**Problem to work on**:
Output range, inclusive: from the line containing "Image resolution: width=2308" to the line containing "Click the minimum". Restate those lines from the data below word for word and only those.

*** Exercise inputs ***

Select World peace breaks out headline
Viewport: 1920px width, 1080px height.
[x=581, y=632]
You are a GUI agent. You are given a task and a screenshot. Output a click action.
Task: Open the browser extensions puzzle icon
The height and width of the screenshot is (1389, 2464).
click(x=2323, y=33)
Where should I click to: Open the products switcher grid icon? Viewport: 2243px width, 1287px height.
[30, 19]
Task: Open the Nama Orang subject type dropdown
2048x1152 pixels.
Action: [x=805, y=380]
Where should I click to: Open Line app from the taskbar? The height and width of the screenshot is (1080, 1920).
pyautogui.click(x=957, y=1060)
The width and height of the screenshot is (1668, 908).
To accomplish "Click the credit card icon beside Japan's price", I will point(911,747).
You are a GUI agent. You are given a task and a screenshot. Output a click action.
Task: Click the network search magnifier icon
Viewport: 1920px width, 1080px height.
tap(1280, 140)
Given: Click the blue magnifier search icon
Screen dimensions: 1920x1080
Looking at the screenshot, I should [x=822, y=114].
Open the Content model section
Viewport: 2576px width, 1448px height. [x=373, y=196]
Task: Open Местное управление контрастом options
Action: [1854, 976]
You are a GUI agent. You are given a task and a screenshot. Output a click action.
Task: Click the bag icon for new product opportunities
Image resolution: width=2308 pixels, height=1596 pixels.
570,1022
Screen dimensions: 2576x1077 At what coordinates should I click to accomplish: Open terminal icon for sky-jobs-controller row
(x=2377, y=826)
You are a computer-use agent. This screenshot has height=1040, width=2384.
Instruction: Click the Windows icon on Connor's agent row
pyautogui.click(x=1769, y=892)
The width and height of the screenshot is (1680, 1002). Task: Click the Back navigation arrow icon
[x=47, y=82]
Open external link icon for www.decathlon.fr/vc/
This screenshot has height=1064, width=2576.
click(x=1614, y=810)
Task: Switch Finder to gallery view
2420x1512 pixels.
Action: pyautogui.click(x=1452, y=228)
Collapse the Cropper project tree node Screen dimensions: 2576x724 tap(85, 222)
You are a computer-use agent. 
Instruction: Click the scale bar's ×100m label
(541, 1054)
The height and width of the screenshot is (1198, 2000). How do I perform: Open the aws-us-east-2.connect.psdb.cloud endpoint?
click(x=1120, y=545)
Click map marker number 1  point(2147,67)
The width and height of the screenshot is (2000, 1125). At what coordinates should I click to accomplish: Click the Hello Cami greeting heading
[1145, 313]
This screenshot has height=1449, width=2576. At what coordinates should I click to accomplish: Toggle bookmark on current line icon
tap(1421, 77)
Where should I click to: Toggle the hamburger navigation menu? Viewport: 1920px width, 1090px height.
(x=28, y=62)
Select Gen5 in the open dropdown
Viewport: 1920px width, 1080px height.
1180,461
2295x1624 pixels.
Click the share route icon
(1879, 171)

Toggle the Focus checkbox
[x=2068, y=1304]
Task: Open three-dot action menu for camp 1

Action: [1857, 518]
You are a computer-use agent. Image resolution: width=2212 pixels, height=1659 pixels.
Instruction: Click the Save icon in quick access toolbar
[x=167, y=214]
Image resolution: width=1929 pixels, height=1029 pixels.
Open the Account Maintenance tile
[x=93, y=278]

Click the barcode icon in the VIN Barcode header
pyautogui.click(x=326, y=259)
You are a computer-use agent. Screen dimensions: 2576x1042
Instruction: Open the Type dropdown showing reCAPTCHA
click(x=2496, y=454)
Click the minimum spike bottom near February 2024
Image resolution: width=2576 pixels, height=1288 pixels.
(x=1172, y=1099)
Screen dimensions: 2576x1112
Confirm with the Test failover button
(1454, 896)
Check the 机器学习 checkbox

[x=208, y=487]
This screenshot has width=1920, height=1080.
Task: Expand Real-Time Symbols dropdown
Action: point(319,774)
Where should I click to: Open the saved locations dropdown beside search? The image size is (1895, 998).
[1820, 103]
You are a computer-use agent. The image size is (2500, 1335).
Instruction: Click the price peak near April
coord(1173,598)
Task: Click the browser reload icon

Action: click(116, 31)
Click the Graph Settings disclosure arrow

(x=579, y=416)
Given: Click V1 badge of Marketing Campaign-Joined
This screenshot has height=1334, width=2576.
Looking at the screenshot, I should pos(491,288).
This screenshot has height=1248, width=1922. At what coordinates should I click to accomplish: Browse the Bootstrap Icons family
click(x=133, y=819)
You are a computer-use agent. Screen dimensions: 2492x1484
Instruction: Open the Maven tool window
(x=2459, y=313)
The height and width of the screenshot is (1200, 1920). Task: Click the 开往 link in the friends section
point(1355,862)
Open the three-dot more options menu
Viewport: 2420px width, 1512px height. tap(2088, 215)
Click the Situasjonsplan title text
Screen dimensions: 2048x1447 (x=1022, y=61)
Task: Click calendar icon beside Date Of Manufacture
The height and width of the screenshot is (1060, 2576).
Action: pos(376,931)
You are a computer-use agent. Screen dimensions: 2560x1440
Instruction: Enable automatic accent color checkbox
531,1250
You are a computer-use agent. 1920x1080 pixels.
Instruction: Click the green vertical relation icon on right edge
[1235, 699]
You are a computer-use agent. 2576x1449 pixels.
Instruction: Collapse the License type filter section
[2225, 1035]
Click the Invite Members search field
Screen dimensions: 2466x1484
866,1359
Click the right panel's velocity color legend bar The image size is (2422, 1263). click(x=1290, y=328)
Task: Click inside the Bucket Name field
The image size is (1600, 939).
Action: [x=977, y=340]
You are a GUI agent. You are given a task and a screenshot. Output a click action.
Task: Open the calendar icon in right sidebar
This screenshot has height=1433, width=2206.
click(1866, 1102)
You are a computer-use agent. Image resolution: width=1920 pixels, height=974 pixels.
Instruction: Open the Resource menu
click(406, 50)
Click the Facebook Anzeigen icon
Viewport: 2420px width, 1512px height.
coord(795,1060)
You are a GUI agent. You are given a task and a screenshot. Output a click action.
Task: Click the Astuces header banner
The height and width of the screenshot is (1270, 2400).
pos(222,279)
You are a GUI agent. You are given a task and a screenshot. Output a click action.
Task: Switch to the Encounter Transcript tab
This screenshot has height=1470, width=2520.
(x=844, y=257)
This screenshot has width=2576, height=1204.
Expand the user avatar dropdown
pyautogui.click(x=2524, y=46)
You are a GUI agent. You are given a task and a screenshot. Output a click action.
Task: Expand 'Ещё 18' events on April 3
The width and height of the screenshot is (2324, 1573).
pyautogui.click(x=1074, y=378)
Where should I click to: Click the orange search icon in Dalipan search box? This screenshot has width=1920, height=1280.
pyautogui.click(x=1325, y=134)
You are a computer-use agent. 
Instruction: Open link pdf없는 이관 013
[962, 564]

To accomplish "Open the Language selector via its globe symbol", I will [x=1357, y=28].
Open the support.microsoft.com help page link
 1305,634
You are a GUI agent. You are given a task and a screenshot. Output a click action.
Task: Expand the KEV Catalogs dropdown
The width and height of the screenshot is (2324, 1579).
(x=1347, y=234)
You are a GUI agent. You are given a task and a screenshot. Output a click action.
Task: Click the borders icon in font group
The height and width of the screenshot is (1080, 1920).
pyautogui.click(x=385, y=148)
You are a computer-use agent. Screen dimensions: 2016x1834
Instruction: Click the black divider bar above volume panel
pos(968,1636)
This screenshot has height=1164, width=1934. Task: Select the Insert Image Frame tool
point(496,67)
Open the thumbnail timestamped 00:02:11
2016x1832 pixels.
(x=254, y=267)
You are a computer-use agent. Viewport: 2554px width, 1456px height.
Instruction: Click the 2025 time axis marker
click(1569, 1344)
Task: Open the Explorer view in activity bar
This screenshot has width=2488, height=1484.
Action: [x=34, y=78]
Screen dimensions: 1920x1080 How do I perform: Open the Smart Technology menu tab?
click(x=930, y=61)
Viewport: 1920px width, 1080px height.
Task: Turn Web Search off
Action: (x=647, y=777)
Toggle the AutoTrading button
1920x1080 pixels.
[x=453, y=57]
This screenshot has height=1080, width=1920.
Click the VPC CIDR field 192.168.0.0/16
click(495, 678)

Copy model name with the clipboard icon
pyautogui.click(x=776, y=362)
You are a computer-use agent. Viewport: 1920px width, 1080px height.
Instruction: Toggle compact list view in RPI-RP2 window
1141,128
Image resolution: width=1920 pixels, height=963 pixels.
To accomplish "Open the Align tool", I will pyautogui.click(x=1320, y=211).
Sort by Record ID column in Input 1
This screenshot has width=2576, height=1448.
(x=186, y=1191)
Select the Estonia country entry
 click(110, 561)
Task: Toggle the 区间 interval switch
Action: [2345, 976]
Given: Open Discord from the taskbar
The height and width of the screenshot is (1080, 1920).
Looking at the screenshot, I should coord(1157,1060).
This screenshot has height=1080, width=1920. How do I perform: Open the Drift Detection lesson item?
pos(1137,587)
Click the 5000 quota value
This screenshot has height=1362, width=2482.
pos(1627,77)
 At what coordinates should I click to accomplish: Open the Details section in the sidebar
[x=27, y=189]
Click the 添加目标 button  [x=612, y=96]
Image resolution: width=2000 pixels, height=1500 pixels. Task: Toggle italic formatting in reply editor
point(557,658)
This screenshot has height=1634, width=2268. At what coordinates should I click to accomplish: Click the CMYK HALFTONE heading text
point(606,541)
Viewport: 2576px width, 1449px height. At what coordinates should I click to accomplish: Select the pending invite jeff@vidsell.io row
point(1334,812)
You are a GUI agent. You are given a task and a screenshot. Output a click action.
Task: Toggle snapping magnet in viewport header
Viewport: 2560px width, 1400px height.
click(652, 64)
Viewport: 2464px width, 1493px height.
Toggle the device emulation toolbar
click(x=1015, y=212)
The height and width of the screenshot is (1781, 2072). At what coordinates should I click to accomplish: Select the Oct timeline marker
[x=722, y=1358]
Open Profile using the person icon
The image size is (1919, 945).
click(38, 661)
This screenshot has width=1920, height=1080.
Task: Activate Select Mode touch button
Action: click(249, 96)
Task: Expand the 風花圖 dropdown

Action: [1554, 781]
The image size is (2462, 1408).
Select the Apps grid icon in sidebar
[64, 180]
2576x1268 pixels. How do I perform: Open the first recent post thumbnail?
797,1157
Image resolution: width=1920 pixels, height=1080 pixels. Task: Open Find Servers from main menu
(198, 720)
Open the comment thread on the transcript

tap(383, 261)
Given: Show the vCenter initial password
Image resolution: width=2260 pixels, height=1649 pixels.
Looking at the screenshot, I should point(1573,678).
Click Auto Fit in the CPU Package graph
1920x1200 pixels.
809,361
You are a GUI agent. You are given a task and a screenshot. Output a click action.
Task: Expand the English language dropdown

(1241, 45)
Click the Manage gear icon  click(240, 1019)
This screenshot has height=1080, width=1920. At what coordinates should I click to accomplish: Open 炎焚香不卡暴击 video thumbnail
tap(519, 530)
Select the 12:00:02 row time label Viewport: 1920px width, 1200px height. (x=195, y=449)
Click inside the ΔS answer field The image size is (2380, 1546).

*** End of Exercise inputs ***

**Expected output**:
Image resolution: width=2308 pixels, height=1596 pixels.
570,1022
Screen dimensions: 2576x1077 At what coordinates should I click to accomplish: Open terminal icon for sky-jobs-controller row
(x=2377, y=826)
You are a computer-use agent. This screenshot has height=1040, width=2384.
Instruction: Click the Windows icon on Connor's agent row
pyautogui.click(x=1769, y=892)
The width and height of the screenshot is (1680, 1002). Task: Click the Back navigation arrow icon
[x=47, y=82]
Open external link icon for www.decathlon.fr/vc/
This screenshot has height=1064, width=2576.
click(x=1614, y=810)
Task: Switch Finder to gallery view
2420x1512 pixels.
Action: pyautogui.click(x=1452, y=228)
Collapse the Cropper project tree node Screen dimensions: 2576x724 tap(85, 222)
You are a computer-use agent. 
Instruction: Click the scale bar's ×100m label
(541, 1054)
The height and width of the screenshot is (1198, 2000). How do I perform: Open the aws-us-east-2.connect.psdb.cloud endpoint?
click(x=1120, y=545)
Click map marker number 1  point(2147,67)
The width and height of the screenshot is (2000, 1125). At what coordinates should I click to accomplish: Click the Hello Cami greeting heading
[1145, 313]
This screenshot has height=1449, width=2576. At what coordinates should I click to accomplish: Toggle bookmark on current line icon
tap(1421, 77)
Where should I click to: Toggle the hamburger navigation menu? Viewport: 1920px width, 1090px height.
(x=28, y=62)
Select Gen5 in the open dropdown
Viewport: 1920px width, 1080px height.
1180,461
2295x1624 pixels.
Click the share route icon
(1879, 171)

Toggle the Focus checkbox
[x=2068, y=1304]
Task: Open three-dot action menu for camp 1

Action: [1857, 518]
You are a computer-use agent. Image resolution: width=2212 pixels, height=1659 pixels.
Instruction: Click the Save icon in quick access toolbar
[x=167, y=214]
Image resolution: width=1929 pixels, height=1029 pixels.
Open the Account Maintenance tile
[x=93, y=278]

Click the barcode icon in the VIN Barcode header
pyautogui.click(x=326, y=259)
You are a computer-use agent. Screen dimensions: 2576x1042
Instruction: Open the Type dropdown showing reCAPTCHA
click(x=2496, y=454)
Click the minimum spike bottom near February 2024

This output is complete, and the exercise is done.